When thinking of acceleration in this context, the first ‘acceleration’ image that came to me was that of my mom teaching me to ride a bicycle as a kid. How I needed a little push – an acceleration in order to stay up, and how I only found my balance once I was moving faster than I anticipated. Reflecting on this, and thinking how we might advertise the workshop, I began sketching and working with the image of a bicycle and thinking about Susi’s seven strategies. It made sense to see the seven strategies as the spokes of a bicycle wheel. So wherever you started, the wheel turns and in turn you rely on a different spoke, in relation to the others, to hold you up and keep you moving, over time the image developed further, inspired by Jung’s ‘monster’ in his “Red Book”, a complex mutated creature with multiple legs. I thought of this mercurial figure cycling over the rough terrain of the many armed crocodile that embodied the wicked problems, the nexus issues or the  “convergence of crises” that Kumi Naidoo spoke of; and it is these very challenges that could energise the compassionate and kind push we need to move forward.

transgressive learning wheel

“INNER”, “PERSONAL”, “SUBJECTIVE” : NO LONGER DIRTY WORDS

This conference was for me encouraging mostly because the ambient energy of the gathering was shifting – it was a sense that at the heart of all transformation was the need to look inward, to look at the outer through considering the inner. You know those so called “imaginal cells”, the ones that rearrange in the body of a caterpillar as it transforms into an iridescent winged monarch. It felt as if there was a communal rearrangement of ‘imaginal cells’ in those three days, where personal inner reflection and transformation was happening, and being valued as a key contributor or collaborator with logic and science. A fearless, unashamed yet critical gaze into intuitive, subjective objectivity, a feeling, sensing, sensuousness to these massive problems was and is emerging beyond this conference. It felt as if scientists and artists alike could find common ground through this basic yet profound shift to acknowledge and appreciate the power of personal, inner reflexivity and transformation, and that this lay at the heart of all transformation towards regenerative systems.

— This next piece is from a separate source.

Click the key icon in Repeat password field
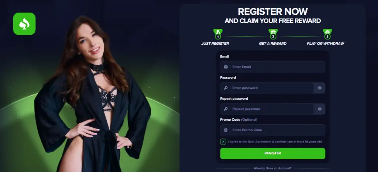 [226, 109]
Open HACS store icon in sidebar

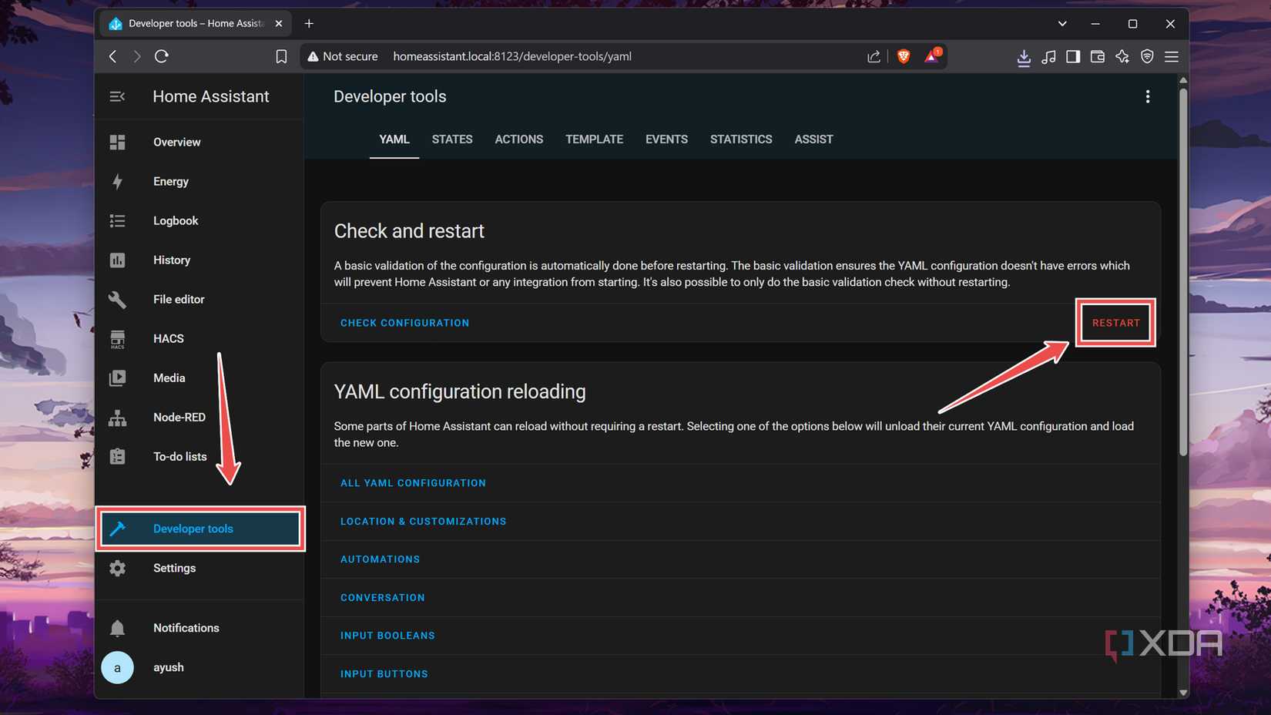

What happens in the next three years might determine everything, and I really feel after these intense three days in Dundee that what will keep us under the “one-point five” flood-line will be the important distinction between staying alive and ensuring all thrive. It will be a process of detoxing from our addiction to the apocalypse, and refocusing our attention on the living, thriving elements of ourselves and our ecosystems, and it will be the personal and political will needed to accelerate this change, with the same gusto and solidarity we see in accelerated social transformations during times of war, without any of the violence.